Thursday, February 14, 2013

Birthday Books for a Precocious 8-Year-Old Boy

No, I didn't suddenly acquire another child.  But my daughter was invited to a birthday party - for a boy!  What do I know from gifts for boys?  But this boy, he's a reader.  He's read at least some of the Harry Potter books as well as The Hobbit.  From what I know of him, he's not just reading way above his grade-level, but his maturity level is up there too. And so, our only problem was that we had too many ideas for which books to get him.

Because of my own biases, I ruled out The Wolves of Willoughby Chase, anything by Diana Wynne Jones, and some other books in darker and more fantasy-minded genres.  I also ruled out The Mysterious Benedict Society, but only because of budgetary limitations!

Instead, we ended up with the classics.  First, From the Mixed-up Files of Mrs. Basil E. Frankweiler, not just because it's one of the best children's books ever, but because the birthday party is a scavenger hunt at the Met! What could be more perfect?  Afraid that he'd already read it and that it was the inspiration for the party, I checked with his mom and the answer was no.  He's in for a treat!  In anticipation of the party, I also gave it to my 7-year-old for Valentine's Day.

I chose Frindle, the only one of these books that my daughter has read so far, because it is also an amazing book and because she loved it so.  It is a book about an idea and about language, not just identity, friends, and family, as so many middle-grade novels (rightfully) are.  The story of a boy who decides to call pens "frindles" and how the word takes on a life of its own - and influences his life - gets kids thinking about the power - and arbitrariness - of language and our own power to make meaning by the way we use and even coin words.  George Orwell, anyone?

The Phantom Tollbooth is filled with puns and wordplay, I thought the birthday boy would get a huge kick out of it.

Finally, every time I ask my husband for "boy" book recommendations, he cites The Great Brain, which, incidentally, I also read and loved as a kid.  A now often-over-looked classic, set in a time and place unfamiliar to many kids today (Utah in the late 19th century and early 20th), it is another great read.  I had no idea that the original illustrations were done by Mercer Mayer!

What books would you get this boy as a gift?
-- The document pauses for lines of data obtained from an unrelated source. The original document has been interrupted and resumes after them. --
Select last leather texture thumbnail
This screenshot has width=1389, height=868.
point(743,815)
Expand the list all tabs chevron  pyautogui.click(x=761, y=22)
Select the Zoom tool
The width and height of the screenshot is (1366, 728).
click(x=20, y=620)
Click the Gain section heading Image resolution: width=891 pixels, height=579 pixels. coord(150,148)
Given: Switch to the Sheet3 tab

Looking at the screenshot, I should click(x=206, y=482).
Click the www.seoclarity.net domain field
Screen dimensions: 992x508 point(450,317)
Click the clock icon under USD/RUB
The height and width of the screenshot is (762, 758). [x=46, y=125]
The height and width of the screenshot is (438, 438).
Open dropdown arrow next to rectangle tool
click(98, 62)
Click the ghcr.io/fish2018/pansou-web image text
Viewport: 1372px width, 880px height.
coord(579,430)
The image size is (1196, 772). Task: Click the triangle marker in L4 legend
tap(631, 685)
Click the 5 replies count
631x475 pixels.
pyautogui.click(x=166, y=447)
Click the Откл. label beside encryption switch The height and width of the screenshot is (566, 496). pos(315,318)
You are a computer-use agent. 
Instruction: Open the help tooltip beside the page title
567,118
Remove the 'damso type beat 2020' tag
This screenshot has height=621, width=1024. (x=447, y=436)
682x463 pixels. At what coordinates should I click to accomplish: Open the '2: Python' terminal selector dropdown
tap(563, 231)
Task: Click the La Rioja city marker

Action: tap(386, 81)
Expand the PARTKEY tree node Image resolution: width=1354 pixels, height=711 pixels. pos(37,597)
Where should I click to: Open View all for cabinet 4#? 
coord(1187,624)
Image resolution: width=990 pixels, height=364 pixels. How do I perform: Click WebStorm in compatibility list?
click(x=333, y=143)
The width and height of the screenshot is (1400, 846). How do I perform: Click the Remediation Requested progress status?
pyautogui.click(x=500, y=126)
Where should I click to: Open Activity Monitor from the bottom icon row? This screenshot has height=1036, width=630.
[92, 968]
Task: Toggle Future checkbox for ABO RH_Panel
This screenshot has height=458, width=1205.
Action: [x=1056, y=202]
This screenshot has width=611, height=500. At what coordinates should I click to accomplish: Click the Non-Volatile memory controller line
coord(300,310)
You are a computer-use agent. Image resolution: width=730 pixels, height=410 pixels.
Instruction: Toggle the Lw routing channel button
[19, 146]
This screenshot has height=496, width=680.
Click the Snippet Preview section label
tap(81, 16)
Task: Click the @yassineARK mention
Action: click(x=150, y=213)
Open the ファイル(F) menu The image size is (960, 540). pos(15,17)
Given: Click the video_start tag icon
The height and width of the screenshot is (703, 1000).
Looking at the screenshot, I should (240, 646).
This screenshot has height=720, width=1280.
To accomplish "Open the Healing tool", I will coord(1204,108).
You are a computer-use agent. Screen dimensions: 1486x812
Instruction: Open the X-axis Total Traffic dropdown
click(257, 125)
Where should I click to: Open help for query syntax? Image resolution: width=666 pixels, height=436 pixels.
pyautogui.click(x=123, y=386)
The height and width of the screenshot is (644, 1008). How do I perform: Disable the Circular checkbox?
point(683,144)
  1. How to Train your Dragon by Cressida Cowell

  2. These look like great books. I really enjoyed reading The Phantom Tollbooth (as an adult, unfortunately, I didn't get to read much as a child). Norton Juster has done some great picture books as well.

    I hope the boy enjoys them! I've had other people recommend Frindle, but haven't gotten a chance to read it. I think I'll need to check it out soon

    Thanks for the great post!

  3. The boy definitely enjoyed his books (... and he will let you know in person soon). Thanks for such thoughtful gift - and for being a team leader at the Met!